Dragon's Gate is written by Laurence Yep, a prolific author of children's and young adult books that tell stories centering around Chinese immigrants and their stories. This particular book of his is about a young man who lives a good life is China but dreams of going to the "Golden Mountain" of America with his father and uncle, who proclaim it to be a wonderful place. Through unexpected circumstances he ends up going to the Golden Mountain and finds out that it is not at all what he expected. He joins his father and uncle who work blasting through a mountain to build the railroad. The Chinese workers are treated poorly and unfairly as they work on the "Dragon's Gate" as they call it. The boy Otter helps the other workers see the way they are being treated and begins a small revolt that leads to a strike. The workers are able to negotiate for better treatment, but it forever changes young Otter and makes him see the world in a different way.

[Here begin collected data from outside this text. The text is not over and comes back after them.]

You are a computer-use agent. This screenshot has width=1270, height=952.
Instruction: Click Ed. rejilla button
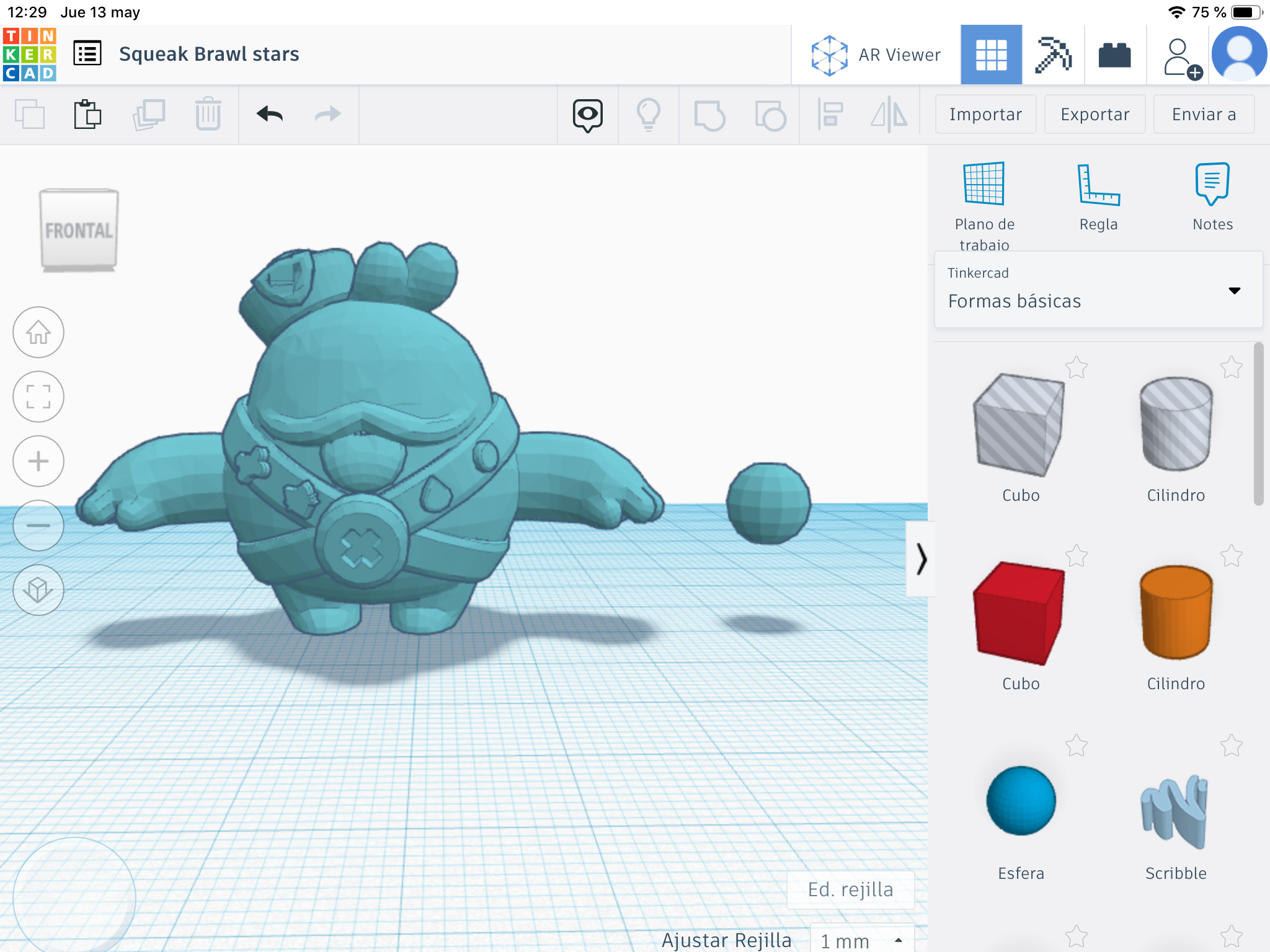850,889
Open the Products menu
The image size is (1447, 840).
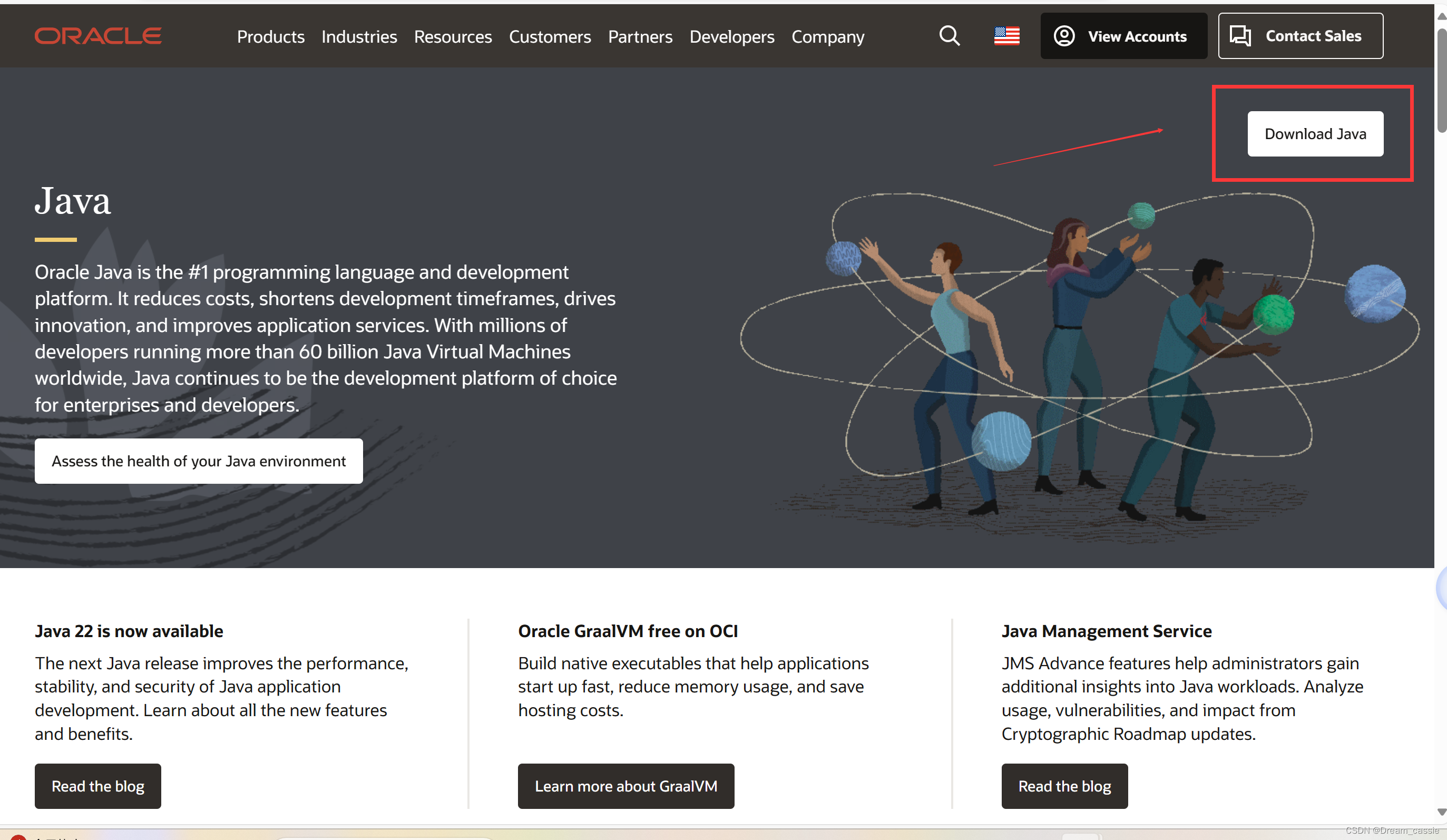point(270,37)
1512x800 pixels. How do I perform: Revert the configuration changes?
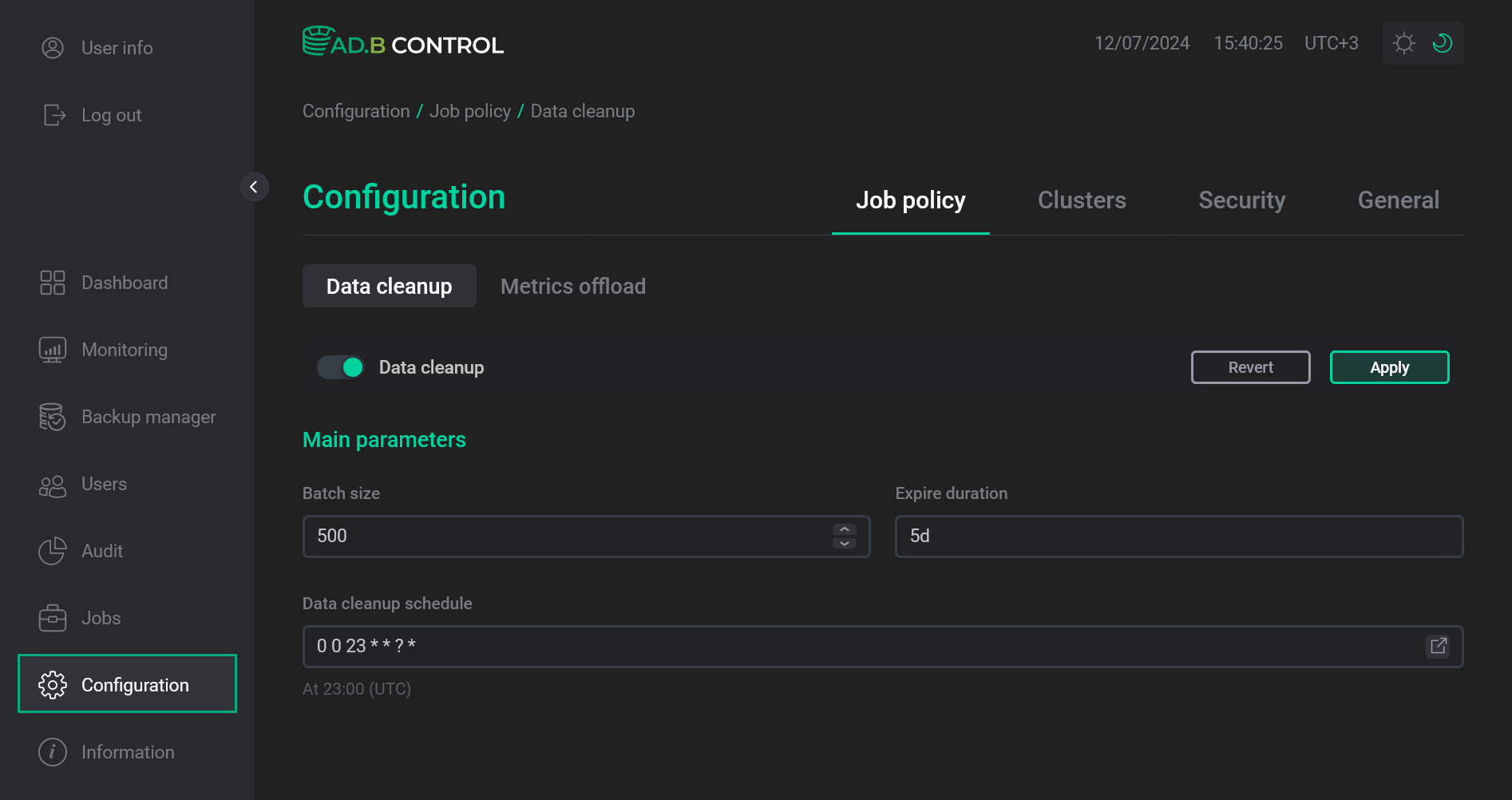tap(1250, 366)
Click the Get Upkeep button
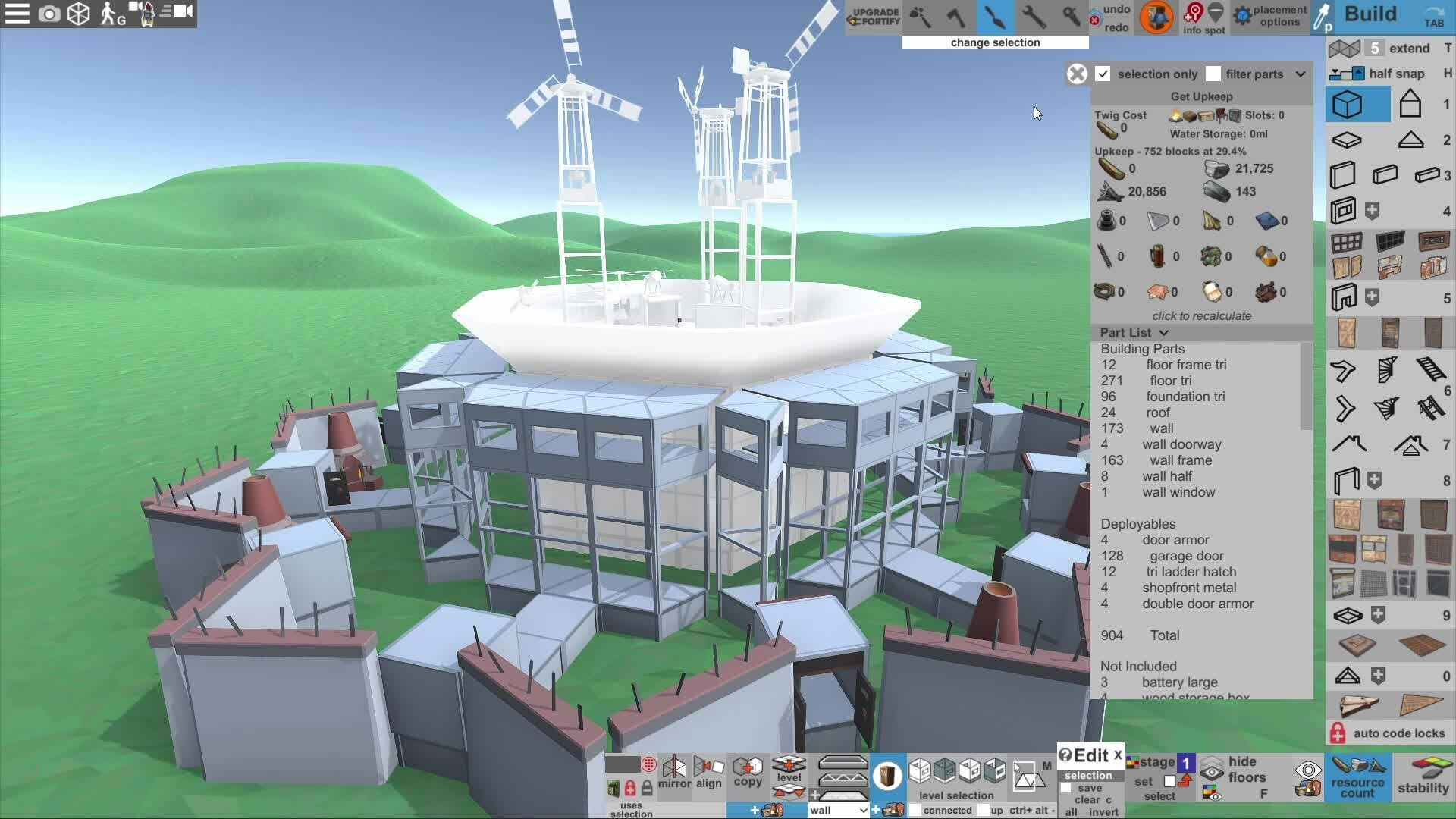This screenshot has height=819, width=1456. 1201,96
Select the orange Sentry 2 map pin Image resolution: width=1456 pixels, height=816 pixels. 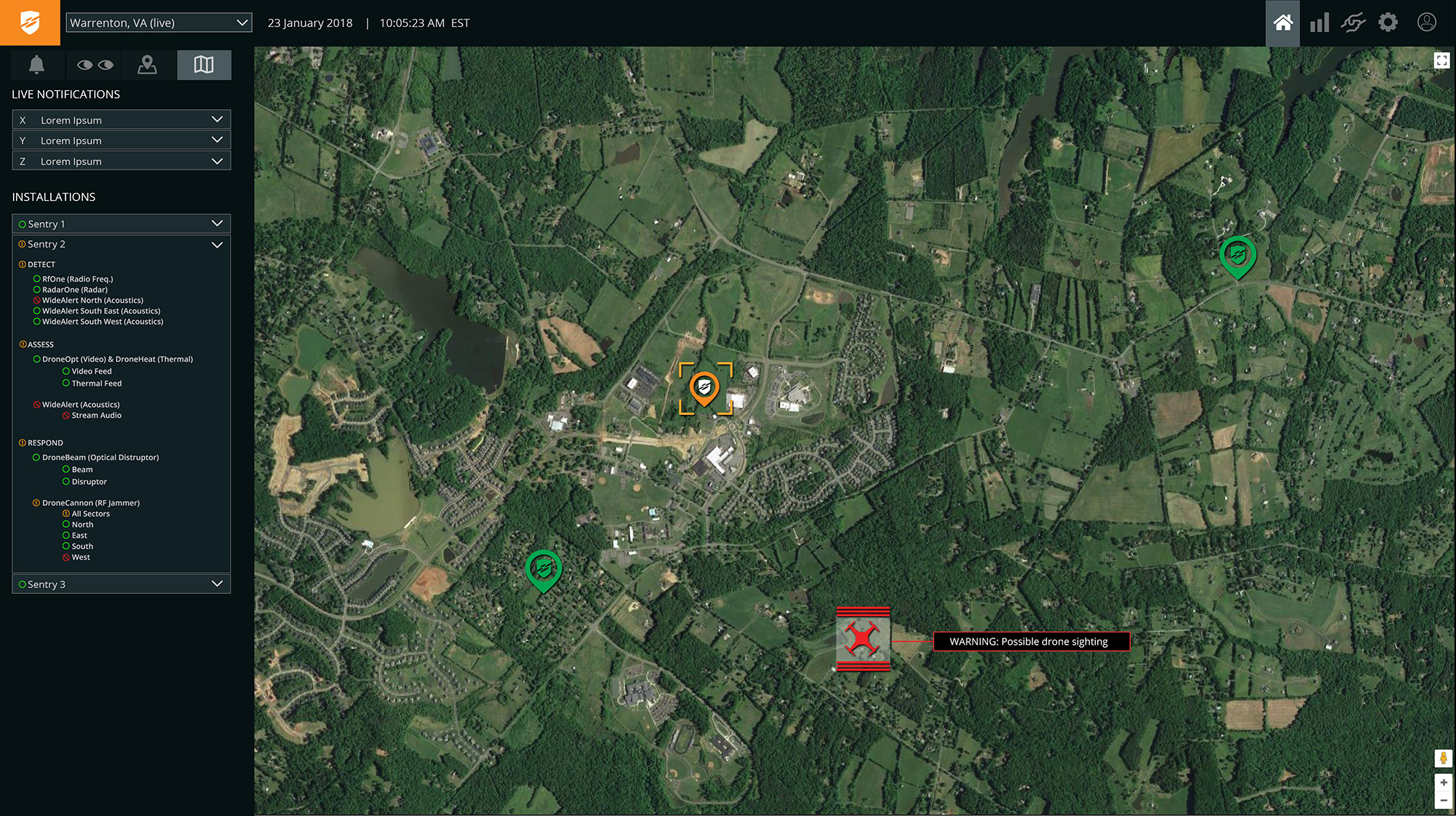coord(704,387)
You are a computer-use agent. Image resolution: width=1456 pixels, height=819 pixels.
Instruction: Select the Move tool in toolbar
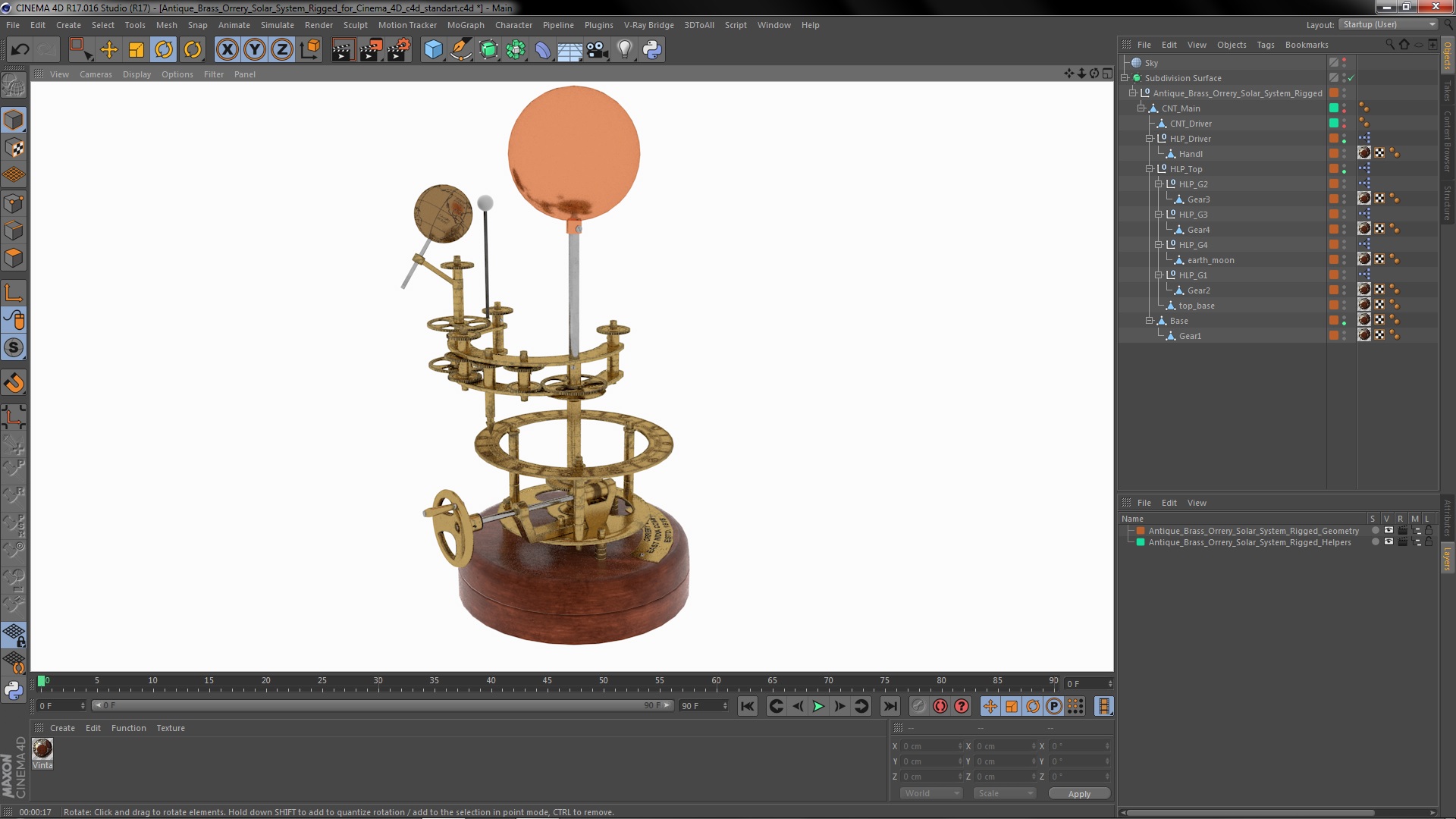click(109, 50)
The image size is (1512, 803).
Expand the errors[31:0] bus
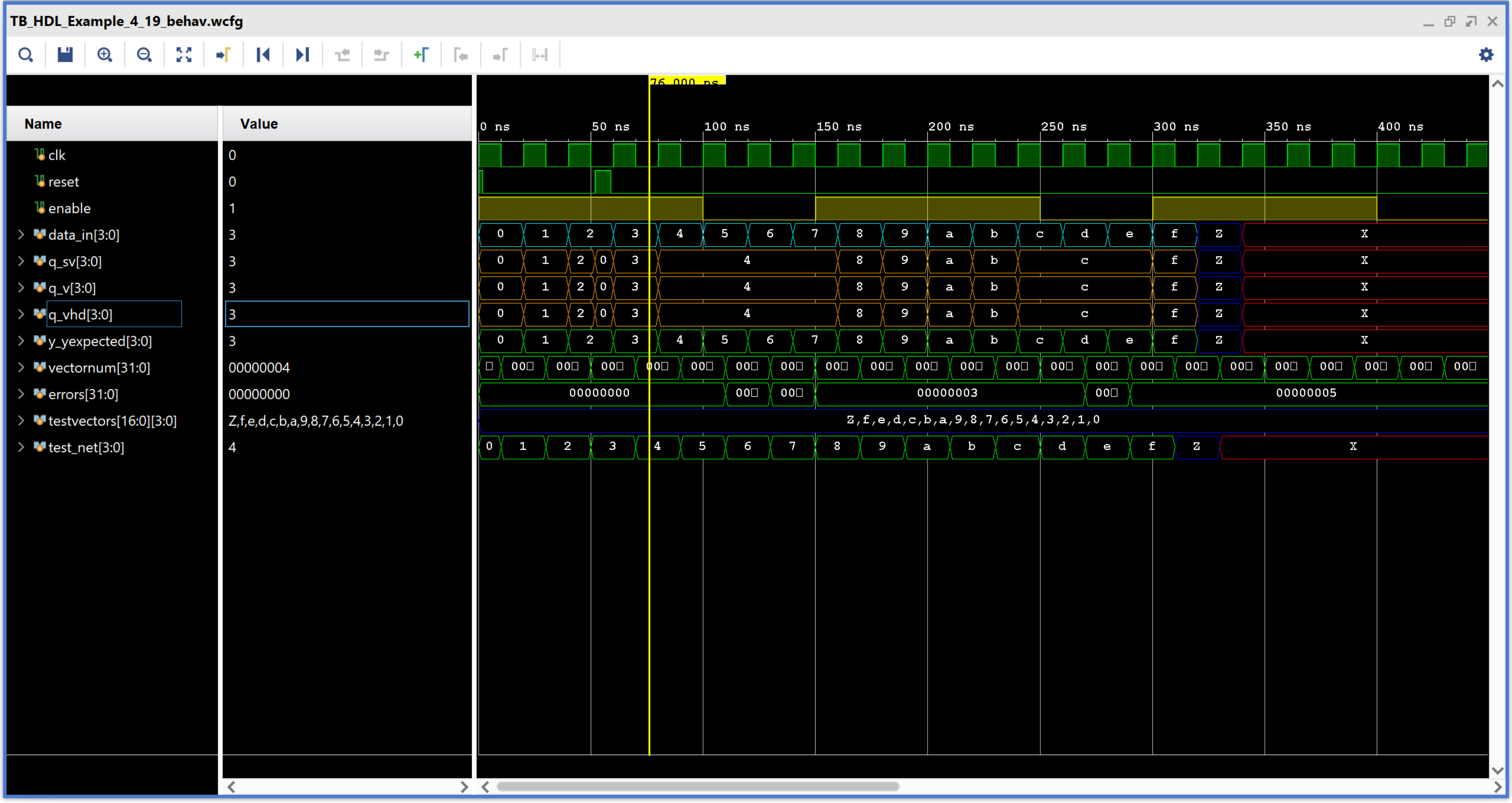21,394
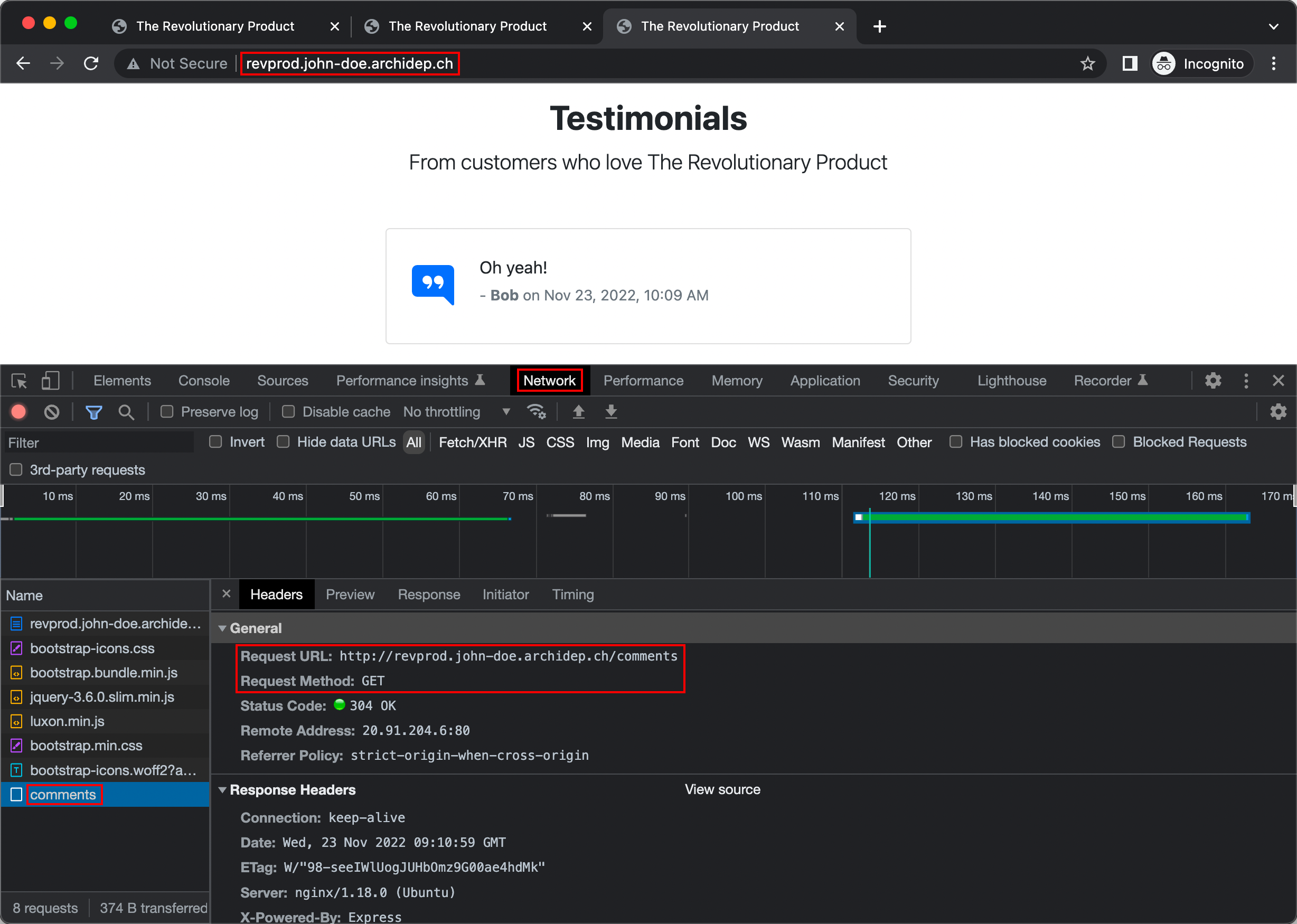Collapse the Response Headers section

(x=222, y=790)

I enjoyed this story because it was based on true events. It started with a lovely story about a small part of Chinese culture at the time, and then it moved into the terrible and true story of the Chinese immigrants that made much of the railroad and the Western expansion possible. Yep does a fabulous job of understating things and not making them too melodramatic, mostly because a story like this does not need anything added to it to make it poignant, important, and touching. I'm not the only one who thinks this is a great book since it won a Newbery Honor Award in 1994.